Just how much political traction it will have, even regionally, never mind nationally, remains to be seen.

Nelson Wiseman, director of the Canadian Studies Program at the University of Toronto, said Mother Canada is not on the national radar like that other controversial monument, the memorial to the victims of communism the government wants to plant next to the Supreme Court building in Ottawa over local objections.

Wiseman doubts Mother Canada will resonate much outside the local constituency, “and even there I don’t think it would be the determining factor.

“In fact, the Conservatives aren’t really competitive now in Atlantic Canada. It’s their weakest region. It might reinforce their pre-existing opinions, which is they didn’t really care for Harper in the first place, or they did care for him and this is fine.”
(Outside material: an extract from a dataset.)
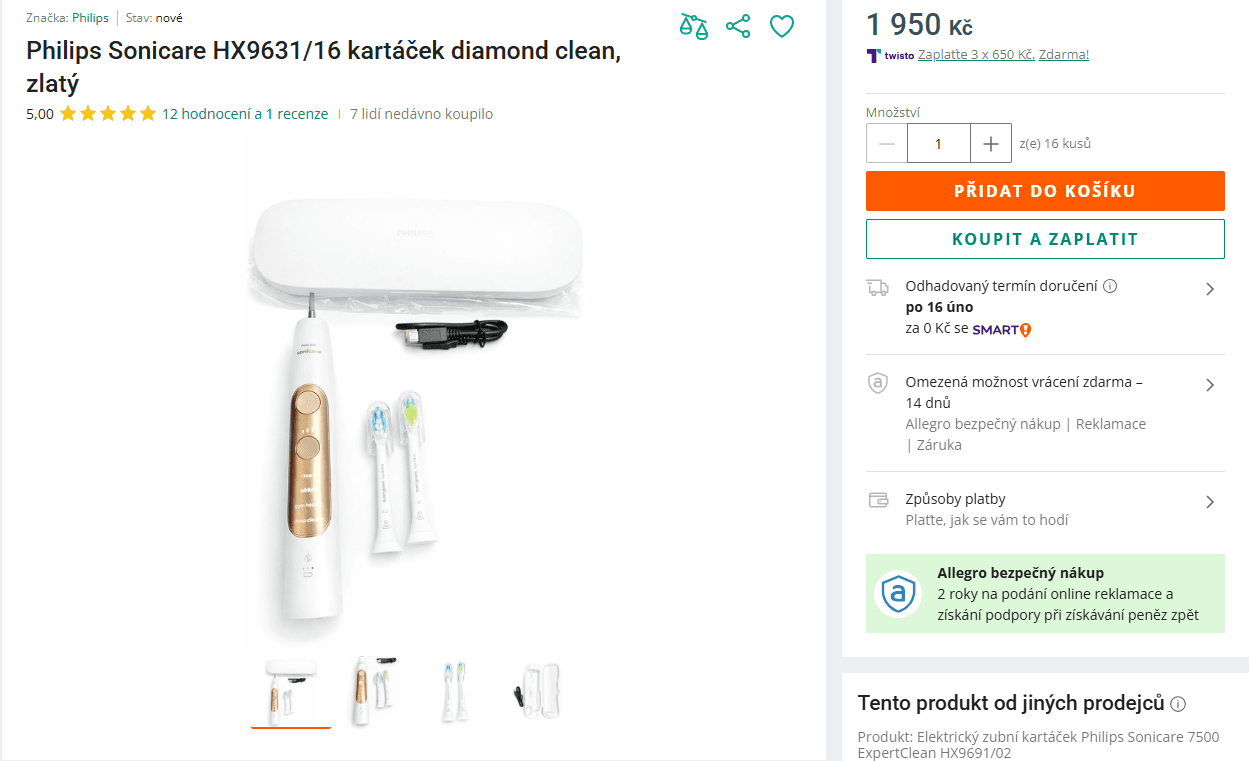
Task: Click KOUPIT A ZAPLATIT button
Action: tap(1044, 238)
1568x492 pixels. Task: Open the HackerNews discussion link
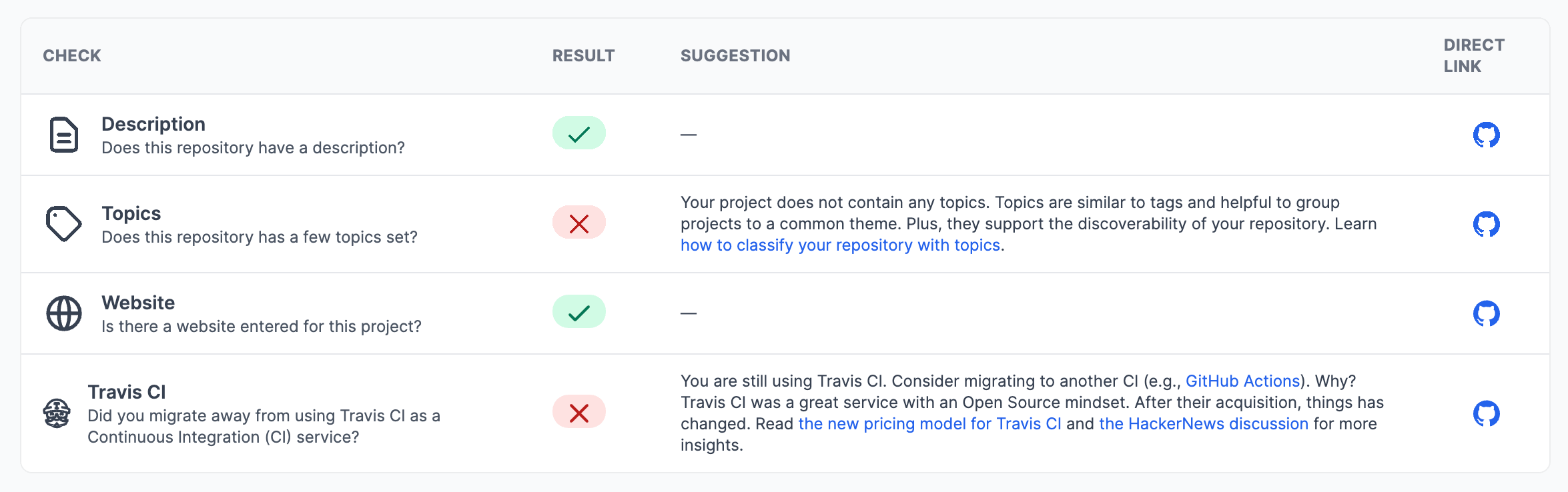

Morrow of the Standard noted the local Liberal MP, Mark Eyking, is among the project’s honourary patrons.

MacKenzie, too, thinks there’s little potential for political damage for the ruling Tories and suspects opposition parties see no upside in broaching it on the stump.

“I would be delighted if it were the other way around, that some one would stand on top of the mountain and say ‘this is going to happen, get used to it.’ “ said MacKenzie.

“But that’s not going to happen. I don’t think there’ll be any votes won or lost.”